You might worry audiences would think it is weird for you to have a zippered wallet. First, it is no weirder than pushing bread dough in your orbits. Second, they know you are a magician and so you would have special, magical things. Just like we have a table that looks like it could be hiding anything, they know there must be something “special” or “magical” about our zippered wallet.

Finally, number four, why not do the act silently or to music? Audiences love music and they love to see magicians do magic to music. You could use some appropriate song like “Mack the Knife” or “Big Spender” or “The Girl from Emphysema.” The “Big Spender” song would fit because there is a line in it where she (the singer) says, “So let me get right to the point.” “The Girl from Emphysema” is a good one because it features Herb Alpert and the Tijuana Brass.
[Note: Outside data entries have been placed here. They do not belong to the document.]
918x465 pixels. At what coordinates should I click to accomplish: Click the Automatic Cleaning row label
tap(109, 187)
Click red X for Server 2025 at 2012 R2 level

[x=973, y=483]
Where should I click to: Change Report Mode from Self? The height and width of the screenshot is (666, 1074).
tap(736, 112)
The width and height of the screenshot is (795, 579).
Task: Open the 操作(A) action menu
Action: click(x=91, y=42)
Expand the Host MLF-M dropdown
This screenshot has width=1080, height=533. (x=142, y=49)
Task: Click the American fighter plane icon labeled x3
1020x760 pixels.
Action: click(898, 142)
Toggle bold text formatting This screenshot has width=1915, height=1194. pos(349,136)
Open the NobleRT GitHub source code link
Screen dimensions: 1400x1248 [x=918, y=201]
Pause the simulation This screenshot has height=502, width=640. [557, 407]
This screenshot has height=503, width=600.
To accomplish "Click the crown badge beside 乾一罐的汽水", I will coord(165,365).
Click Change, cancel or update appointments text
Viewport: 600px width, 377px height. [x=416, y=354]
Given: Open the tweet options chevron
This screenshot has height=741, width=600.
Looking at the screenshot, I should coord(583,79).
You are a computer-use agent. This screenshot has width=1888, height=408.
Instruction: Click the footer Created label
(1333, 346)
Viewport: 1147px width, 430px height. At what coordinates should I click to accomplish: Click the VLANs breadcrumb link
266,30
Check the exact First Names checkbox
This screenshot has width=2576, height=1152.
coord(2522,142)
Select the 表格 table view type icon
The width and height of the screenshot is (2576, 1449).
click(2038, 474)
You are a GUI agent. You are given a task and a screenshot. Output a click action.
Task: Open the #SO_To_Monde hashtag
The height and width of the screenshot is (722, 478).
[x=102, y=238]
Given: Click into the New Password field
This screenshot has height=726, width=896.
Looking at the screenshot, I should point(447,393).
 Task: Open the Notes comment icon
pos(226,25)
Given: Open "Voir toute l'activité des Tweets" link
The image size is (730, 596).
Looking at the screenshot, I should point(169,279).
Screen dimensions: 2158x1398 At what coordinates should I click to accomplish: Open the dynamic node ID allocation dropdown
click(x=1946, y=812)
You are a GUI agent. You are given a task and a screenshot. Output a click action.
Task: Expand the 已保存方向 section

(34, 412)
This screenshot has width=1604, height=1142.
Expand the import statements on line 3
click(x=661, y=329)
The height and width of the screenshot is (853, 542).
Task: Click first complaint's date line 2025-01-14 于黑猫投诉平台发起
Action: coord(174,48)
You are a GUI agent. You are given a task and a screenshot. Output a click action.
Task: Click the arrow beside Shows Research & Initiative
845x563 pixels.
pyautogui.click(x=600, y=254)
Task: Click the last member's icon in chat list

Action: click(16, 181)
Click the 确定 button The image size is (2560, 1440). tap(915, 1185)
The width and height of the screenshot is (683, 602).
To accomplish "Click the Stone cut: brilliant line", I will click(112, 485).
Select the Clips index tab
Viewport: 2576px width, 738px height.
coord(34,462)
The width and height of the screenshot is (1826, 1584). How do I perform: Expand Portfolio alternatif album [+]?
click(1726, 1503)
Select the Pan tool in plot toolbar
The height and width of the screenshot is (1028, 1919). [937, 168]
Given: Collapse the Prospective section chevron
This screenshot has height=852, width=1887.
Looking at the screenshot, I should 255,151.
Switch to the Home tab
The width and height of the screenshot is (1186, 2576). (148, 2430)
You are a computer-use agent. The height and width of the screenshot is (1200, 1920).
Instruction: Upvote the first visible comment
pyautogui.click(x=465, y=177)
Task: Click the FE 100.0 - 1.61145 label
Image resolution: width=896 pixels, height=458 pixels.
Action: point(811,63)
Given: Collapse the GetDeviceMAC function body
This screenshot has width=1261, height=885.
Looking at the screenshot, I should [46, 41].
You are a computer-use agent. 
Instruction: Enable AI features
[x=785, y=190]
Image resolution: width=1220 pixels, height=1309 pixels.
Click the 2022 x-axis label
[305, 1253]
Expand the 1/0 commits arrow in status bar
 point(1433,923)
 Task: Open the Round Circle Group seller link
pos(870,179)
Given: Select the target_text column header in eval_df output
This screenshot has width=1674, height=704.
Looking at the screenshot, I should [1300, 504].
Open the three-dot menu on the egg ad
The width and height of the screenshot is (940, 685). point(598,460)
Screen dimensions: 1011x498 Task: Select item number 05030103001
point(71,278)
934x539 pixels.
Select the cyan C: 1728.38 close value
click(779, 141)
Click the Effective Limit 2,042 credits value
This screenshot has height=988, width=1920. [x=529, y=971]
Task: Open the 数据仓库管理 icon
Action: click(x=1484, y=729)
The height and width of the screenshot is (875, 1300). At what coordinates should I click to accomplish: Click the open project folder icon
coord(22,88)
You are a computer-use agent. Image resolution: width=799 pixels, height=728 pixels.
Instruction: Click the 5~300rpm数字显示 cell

They are well-known and catchy. It is one of those songs we have all heard a million times but no one knows the title.

This Bobby Sheets may not make it to the IHOP (I don’t know if he does a clown and balloon act) but he should do well in some other setting. He may want to check out bar magic. Back in Chicago, we had bars where the bartender would do magic tricks and it went over well. They would get a little extra tip for their effort. We’re guessing a week’s worth of extra tips would be roughly equal to our two days at IHOP.

Plus, people at bars are usually sloppy and they would not be so offended by the cards flying all over the place — but please check with your manager to see if it is alright first.

He was good. Even though it sounds like we were picking on him, it was only for his own good. By the way, he should get his tooth fixed. He has a gap in his smile. Someone in the bathroom said they thought that made him look “charming” or “charismatic.”

Take it from a man who dated a girl who was going to be a dental hygienist, get it fixed and feel better about you. We know that it can be fixed relatively easily and it would give you a whole new level of confidence. Maybe you could push some bread dough in the gap and no one would know. We’re joking, don’t put the bread dough in your teeth, all dough made with yeast has some sugar component and that can eat through the enamel of your teeth. Remember, a good smile improves your “face value.”

Well, we’re off to work now. Still intrigued by the bread dough comment though. We wonder if you could do a cut-and-restored Pillsbury Dough boy trick. You could still use the big knife and kids will understand how if you put two pieces of dough together, they will rejoin. Think about it and good luck, Bobby.